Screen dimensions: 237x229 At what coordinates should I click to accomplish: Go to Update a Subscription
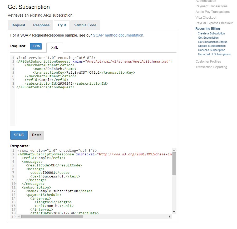[212, 46]
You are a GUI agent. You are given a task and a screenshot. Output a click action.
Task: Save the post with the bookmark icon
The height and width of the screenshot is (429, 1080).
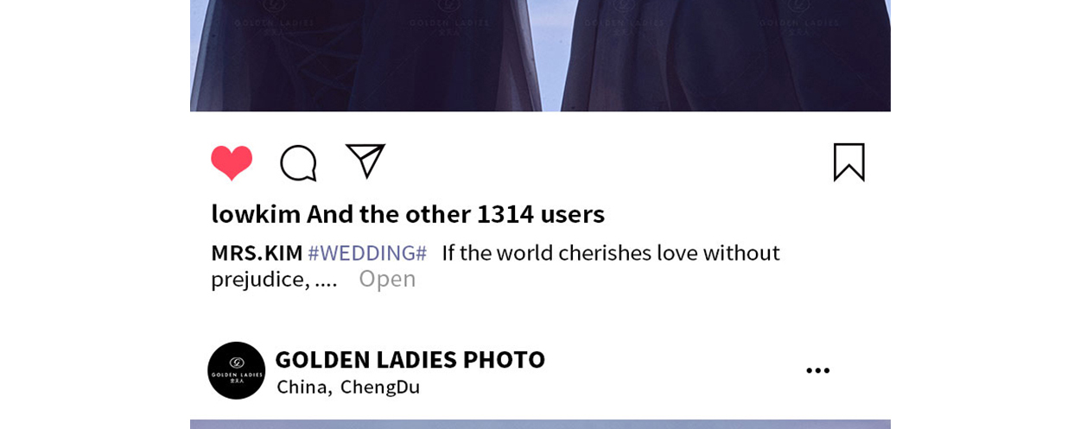point(849,162)
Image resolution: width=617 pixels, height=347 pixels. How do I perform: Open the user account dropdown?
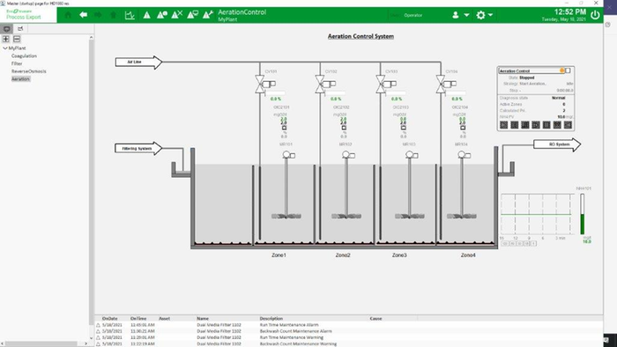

#### [Exercise goal]
Rewrite every entry above, requests included, and multiply only the answer coordinates by 1.9, rounding each to a whole number with halves going up. Leave the pictures out.

#### [Answer for this exercise]
Screen dimensions: 237x229 At what coordinates should I click to accomplish: Go to Update a Subscription
[403, 87]
You are a GUI agent. You are given a task and a screenshot. Output a click action.
Task: Save the post with the bookmark icon
The height and width of the screenshot is (429, 1080).
point(1613,308)
Image resolution: width=617 pixels, height=347 pixels. How do I perform: Open the user account dropdown?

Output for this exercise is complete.